Problem description: Reproduce each of the following lines word for word, keeping their order, spelling, and punctuation unchanged.

Data provided:

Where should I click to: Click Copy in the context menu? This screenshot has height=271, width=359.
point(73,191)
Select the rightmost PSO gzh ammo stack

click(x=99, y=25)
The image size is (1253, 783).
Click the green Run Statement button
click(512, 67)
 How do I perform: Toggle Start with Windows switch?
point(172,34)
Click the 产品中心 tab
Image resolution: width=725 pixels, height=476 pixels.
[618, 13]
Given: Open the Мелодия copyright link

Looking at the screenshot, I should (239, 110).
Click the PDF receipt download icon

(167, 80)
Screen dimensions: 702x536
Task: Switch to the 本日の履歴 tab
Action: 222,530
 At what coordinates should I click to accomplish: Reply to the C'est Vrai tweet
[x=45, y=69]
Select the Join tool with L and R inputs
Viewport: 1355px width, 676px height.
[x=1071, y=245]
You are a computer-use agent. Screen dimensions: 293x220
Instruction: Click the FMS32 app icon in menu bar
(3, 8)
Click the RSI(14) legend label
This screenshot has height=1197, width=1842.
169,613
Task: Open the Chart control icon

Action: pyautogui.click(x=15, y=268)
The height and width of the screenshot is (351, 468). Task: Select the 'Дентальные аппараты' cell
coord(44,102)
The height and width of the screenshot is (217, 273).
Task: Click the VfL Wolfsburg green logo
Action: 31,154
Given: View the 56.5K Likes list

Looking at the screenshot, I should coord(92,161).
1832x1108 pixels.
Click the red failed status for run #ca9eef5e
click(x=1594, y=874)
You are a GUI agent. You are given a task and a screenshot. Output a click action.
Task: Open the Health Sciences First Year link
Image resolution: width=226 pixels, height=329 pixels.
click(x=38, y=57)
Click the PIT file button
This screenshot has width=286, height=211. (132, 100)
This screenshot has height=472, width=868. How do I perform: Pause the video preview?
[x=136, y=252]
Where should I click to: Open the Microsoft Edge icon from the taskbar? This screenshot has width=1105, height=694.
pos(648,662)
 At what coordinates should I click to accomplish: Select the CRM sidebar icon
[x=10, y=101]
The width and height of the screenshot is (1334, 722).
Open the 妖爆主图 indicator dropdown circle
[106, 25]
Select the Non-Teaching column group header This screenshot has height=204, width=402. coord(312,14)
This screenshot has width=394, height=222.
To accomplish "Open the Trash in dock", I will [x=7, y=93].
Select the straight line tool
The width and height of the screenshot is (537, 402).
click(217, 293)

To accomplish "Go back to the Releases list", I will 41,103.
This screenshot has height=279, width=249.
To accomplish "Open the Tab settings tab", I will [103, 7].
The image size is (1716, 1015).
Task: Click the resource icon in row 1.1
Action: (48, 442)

Full answer:
Where should I click to: Click Copy in the context menu? This screenshot has height=271, width=359.
point(73,191)
Select the rightmost PSO gzh ammo stack

click(x=99, y=25)
The image size is (1253, 783).
Click the green Run Statement button
click(512, 67)
 How do I perform: Toggle Start with Windows switch?
point(172,34)
Click the 产品中心 tab
Image resolution: width=725 pixels, height=476 pixels.
[618, 13]
Given: Open the Мелодия copyright link

Looking at the screenshot, I should (239, 110).
Click the PDF receipt download icon

(167, 80)
Screen dimensions: 702x536
Task: Switch to the 本日の履歴 tab
Action: 222,530
 At what coordinates should I click to accomplish: Reply to the C'est Vrai tweet
[x=45, y=69]
Select the Join tool with L and R inputs
Viewport: 1355px width, 676px height.
[x=1071, y=245]
You are a computer-use agent. Screen dimensions: 293x220
Instruction: Click the FMS32 app icon in menu bar
(3, 8)
Click the RSI(14) legend label
This screenshot has height=1197, width=1842.
169,613
Task: Open the Chart control icon

Action: pyautogui.click(x=15, y=268)
The height and width of the screenshot is (351, 468). Task: Select the 'Дентальные аппараты' cell
coord(44,102)
The height and width of the screenshot is (217, 273).
Task: Click the VfL Wolfsburg green logo
Action: 31,154
Given: View the 56.5K Likes list

Looking at the screenshot, I should coord(92,161).
1832x1108 pixels.
Click the red failed status for run #ca9eef5e
click(x=1594, y=874)
You are a GUI agent. You are given a task and a screenshot. Output a click action.
Task: Open the Health Sciences First Year link
Image resolution: width=226 pixels, height=329 pixels.
click(x=38, y=57)
Click the PIT file button
This screenshot has width=286, height=211. (132, 100)
This screenshot has height=472, width=868. How do I perform: Pause the video preview?
[x=136, y=252]
Where should I click to: Open the Microsoft Edge icon from the taskbar? This screenshot has width=1105, height=694.
pos(648,662)
 At what coordinates should I click to accomplish: Select the CRM sidebar icon
[x=10, y=101]
The width and height of the screenshot is (1334, 722).
Open the 妖爆主图 indicator dropdown circle
[106, 25]
Select the Non-Teaching column group header This screenshot has height=204, width=402. coord(312,14)
This screenshot has width=394, height=222.
To accomplish "Open the Trash in dock", I will [x=7, y=93].
Select the straight line tool
The width and height of the screenshot is (537, 402).
click(217, 293)

To accomplish "Go back to the Releases list", I will 41,103.
This screenshot has height=279, width=249.
To accomplish "Open the Tab settings tab", I will [103, 7].
The image size is (1716, 1015).
Task: Click the resource icon in row 1.1
Action: (48, 442)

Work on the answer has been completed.